How to represent a 4x4 matrix rotation?

Given the following definitions for x,y,z rotation matrices, how do I represent this as one complete matrix? Simply multiply x, y, & matrices?
X Rotation:
[1 0 0 0]
[0 cos(-X Angle) -sin(-X Angle) 0]
[0 sin(-X Angle) cos(-X Angle) 0]
[0 0 0 1]
Y Rotation:
[cos(-Y Angle) 0 sin(-Y Angle) 0]
[0 1 0 0]
[-sin(-Y Angle) 0 cos(-Y Angle) 0]
[0 0 0 1]
Z Rotation:
[cos(-Z Angle) -sin(-Z Angle) 0 0]
[sin(-Z Angle) cos(-Z Angle) 0 0]
[0 0 1 0]
[0 0 0 1]
Edit: I have a separate rotation class that contains an x, y, z float value, which I later convert to a matrix in order to combine with other translations / scales / rotations.
Judging from the answers here, I can assume that if I do something like:
Rotation rotation;
rotation.SetX(45);
rotation.SetY(90);
rotation.SetZ(180);
Then it's actually really important as to which order the rotations are applied? Or is it safe to make the assumption that when using the rotation class, you accept that they are applied in x, y, z order?
Yes, multiplying the three matrices in turn will compose them.
EDIT:
The order that you apply multiplication to the matrices will determine the order the rotations will be applied to the point.
P × (X × Y × Z) Rotations in X, Y, then Z will be performed
P × (Y × X × Z) Rotations in Y, X, then Z will be performed
P × (Z × X × Y) Rotations in Z, X, then Y will be performed
It actually is really important what order you apply your rotations in.
The order you want depends on what you want the rotations to do. For instance, if you are modeling an airplane, you might want to do the roll first (rotate along the long axis of the body), then the pitch (rotate along the other horizontal axis), then the heading (rotate along the vertical axis). This would be because, if you did the heading first, the plane would no longer be aligned along the other axes. Beyond that, you need to deal with your conventions: which of these axes correspond to X, Y, and Z?

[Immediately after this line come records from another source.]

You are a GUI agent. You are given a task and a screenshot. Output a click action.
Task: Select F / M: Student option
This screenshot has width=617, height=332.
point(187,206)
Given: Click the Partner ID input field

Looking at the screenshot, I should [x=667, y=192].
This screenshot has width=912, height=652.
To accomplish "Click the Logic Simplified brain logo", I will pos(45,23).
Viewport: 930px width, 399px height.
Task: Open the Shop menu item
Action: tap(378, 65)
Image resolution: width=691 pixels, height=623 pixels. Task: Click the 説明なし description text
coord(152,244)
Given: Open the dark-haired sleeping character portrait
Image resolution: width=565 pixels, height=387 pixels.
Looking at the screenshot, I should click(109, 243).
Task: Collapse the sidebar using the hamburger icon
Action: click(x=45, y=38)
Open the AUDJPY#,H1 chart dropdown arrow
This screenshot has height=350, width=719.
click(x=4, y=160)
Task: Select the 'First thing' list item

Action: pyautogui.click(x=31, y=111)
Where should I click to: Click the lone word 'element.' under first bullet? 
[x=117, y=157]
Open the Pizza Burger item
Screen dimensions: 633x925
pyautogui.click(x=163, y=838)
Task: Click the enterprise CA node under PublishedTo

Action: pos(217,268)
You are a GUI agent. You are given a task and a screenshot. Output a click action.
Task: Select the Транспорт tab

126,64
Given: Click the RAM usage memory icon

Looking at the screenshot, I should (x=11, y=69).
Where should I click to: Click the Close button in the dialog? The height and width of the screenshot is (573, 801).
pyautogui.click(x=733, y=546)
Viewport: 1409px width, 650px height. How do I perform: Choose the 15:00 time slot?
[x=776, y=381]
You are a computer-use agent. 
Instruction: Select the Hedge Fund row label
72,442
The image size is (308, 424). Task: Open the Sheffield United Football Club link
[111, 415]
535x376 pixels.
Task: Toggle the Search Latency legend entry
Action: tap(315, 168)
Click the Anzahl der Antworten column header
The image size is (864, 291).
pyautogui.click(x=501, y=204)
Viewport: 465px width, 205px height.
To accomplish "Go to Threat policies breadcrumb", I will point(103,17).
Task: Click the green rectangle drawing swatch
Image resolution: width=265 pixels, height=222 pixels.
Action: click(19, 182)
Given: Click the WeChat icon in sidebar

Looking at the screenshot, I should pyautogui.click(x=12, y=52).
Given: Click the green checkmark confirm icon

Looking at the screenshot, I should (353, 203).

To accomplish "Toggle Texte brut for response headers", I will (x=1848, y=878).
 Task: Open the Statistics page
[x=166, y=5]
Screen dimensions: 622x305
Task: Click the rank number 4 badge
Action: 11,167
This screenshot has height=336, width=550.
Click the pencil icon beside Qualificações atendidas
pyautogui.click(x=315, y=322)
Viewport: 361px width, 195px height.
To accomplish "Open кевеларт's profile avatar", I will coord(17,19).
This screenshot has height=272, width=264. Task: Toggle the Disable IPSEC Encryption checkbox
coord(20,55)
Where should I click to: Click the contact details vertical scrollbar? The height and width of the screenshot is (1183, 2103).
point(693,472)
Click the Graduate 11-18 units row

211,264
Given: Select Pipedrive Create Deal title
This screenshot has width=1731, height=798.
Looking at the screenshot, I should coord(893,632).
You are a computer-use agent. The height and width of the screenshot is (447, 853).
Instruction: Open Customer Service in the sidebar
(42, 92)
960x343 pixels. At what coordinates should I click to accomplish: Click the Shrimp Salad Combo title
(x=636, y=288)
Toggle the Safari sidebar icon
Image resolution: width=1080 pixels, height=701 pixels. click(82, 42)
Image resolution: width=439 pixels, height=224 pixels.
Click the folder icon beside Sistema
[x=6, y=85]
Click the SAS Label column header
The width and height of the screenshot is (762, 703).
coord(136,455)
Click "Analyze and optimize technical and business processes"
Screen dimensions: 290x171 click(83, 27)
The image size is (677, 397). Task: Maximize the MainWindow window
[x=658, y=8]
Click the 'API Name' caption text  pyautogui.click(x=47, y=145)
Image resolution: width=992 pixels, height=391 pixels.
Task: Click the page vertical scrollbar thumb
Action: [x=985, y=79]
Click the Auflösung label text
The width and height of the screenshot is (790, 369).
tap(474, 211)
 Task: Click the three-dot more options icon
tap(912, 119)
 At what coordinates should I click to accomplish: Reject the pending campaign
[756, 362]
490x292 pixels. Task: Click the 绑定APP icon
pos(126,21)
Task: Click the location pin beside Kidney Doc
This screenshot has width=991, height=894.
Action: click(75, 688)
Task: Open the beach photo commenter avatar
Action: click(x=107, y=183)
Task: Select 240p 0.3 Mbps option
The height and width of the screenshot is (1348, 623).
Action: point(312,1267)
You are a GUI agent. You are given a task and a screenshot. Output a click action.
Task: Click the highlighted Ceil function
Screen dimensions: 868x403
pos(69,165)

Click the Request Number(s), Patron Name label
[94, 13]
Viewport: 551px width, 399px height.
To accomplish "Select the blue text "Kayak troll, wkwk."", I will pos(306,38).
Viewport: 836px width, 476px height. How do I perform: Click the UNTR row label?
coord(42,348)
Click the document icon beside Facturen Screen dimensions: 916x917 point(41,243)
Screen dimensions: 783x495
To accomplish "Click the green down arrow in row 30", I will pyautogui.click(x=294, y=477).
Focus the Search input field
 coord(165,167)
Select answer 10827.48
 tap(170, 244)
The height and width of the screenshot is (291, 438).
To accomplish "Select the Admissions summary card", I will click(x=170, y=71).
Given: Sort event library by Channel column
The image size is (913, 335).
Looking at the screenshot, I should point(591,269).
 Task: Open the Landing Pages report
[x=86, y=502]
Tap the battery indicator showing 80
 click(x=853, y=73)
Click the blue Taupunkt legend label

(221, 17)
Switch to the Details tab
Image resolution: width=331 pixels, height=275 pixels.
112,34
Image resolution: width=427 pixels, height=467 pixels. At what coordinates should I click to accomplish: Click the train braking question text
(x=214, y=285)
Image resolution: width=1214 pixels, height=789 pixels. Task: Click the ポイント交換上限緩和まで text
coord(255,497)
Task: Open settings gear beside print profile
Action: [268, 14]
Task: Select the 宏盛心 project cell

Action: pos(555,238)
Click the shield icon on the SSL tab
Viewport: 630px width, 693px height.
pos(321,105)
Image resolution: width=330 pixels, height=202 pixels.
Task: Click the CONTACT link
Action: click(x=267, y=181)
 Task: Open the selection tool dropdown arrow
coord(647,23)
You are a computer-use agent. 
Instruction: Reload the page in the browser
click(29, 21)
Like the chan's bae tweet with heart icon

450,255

Generally, you only want to choose a particular rotation order for specific applications. It doesn't make much sense to define a generic "XYZrotation" object; typically, you will have generic transformations (i.e., matrices that can be any concatenation of rotations, translations, etc.) and various ways to get them (e.g., rotX, rotY, translate, scale...), plus the ability to apply them in a particular order (by doing matrix multiplication).
If you want something that can only represent rotations and nothing else, you might consider quaternions (as anand suggests). However, you still need to decide which order to perform your rotations in, and, again, it doesn't really make sense to hardwire a required order for that.
As an aside and if you're early enough in your development activities here, you might want to consider using quaternion rotation. It has a number of comparative advantages to matrix based approaches.